## PROBLEM DETAILS
From the data underneath, reproduce exactly the stretch that begins at the line with "Click the blue highlighted point on map" and ends after the line with "Given: Select the T3 magazine cover".

——————————

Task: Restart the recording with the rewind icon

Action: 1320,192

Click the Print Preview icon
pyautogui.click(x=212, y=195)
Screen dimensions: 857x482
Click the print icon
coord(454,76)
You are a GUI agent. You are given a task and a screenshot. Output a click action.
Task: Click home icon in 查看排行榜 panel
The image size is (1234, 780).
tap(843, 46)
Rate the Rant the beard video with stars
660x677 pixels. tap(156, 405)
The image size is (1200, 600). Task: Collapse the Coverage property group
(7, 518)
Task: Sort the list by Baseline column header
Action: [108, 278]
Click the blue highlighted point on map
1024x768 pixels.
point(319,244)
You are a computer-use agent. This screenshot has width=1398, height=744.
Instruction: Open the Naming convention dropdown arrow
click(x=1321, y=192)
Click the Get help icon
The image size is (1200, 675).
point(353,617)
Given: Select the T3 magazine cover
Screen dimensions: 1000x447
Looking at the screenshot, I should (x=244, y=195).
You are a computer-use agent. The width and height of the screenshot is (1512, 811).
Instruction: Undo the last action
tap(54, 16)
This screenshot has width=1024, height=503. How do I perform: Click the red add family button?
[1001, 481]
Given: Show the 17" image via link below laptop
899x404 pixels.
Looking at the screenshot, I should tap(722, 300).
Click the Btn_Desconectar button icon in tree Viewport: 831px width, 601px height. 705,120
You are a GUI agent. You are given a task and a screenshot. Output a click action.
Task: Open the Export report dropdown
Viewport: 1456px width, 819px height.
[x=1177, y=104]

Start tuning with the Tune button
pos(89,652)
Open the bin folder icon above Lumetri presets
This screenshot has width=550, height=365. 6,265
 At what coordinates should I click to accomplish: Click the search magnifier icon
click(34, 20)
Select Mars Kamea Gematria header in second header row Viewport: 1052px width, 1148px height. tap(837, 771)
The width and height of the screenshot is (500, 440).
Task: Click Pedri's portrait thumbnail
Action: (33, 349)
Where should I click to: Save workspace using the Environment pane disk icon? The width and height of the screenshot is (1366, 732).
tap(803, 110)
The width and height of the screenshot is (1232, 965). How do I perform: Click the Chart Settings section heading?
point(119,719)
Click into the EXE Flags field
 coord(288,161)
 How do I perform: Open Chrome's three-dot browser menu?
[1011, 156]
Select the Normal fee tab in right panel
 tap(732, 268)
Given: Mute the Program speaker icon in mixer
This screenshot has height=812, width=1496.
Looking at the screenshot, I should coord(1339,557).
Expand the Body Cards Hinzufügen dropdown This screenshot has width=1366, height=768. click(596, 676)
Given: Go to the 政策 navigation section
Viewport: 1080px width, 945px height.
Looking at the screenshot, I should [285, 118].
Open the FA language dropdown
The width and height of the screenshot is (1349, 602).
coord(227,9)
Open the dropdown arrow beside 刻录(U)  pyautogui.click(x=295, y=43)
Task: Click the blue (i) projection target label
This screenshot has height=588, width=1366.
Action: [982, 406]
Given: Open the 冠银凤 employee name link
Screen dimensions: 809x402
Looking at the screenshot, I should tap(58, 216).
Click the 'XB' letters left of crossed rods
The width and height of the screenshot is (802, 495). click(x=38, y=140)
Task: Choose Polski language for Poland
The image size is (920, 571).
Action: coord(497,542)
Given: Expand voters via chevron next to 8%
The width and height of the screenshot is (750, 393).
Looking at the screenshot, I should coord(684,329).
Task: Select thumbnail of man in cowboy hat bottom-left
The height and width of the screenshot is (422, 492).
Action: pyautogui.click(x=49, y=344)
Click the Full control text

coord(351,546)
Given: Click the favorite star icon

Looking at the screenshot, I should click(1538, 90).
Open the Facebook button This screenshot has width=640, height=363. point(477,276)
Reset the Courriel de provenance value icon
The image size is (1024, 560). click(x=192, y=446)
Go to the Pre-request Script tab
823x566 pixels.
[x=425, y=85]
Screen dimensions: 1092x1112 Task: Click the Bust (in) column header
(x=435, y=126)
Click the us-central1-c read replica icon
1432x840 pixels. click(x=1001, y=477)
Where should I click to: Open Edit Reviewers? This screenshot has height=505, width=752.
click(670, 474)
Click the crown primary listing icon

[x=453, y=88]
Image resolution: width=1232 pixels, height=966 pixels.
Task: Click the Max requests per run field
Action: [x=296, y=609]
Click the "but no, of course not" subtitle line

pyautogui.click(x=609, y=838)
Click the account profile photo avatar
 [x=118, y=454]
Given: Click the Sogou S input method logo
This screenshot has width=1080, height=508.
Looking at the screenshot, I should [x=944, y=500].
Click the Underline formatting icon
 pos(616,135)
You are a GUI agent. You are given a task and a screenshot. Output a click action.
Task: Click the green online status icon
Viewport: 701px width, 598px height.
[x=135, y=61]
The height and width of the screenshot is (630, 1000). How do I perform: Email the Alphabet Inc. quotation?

——————————

## ANSWER TO THIS EXERCISE
Click the blue highlighted point on map
1024x768 pixels.
point(319,244)
You are a computer-use agent. This screenshot has width=1398, height=744.
Instruction: Open the Naming convention dropdown arrow
click(x=1321, y=192)
Click the Get help icon
The image size is (1200, 675).
point(353,617)
Given: Select the T3 magazine cover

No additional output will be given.